• [Description of the task] For each line below, return an exact copy.

*** The data Section Begins ***

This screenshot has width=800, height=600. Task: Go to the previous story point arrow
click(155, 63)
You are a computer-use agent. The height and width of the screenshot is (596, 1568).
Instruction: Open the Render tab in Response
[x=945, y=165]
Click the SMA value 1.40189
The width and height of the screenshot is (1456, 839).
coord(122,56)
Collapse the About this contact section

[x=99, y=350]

*** The data Section Ends ***

• [Response]
This screenshot has width=800, height=600. Task: Go to the previous story point arrow
click(155, 63)
You are a computer-use agent. The height and width of the screenshot is (596, 1568).
Instruction: Open the Render tab in Response
[x=945, y=165]
Click the SMA value 1.40189
The width and height of the screenshot is (1456, 839).
coord(122,56)
Collapse the About this contact section

[x=99, y=350]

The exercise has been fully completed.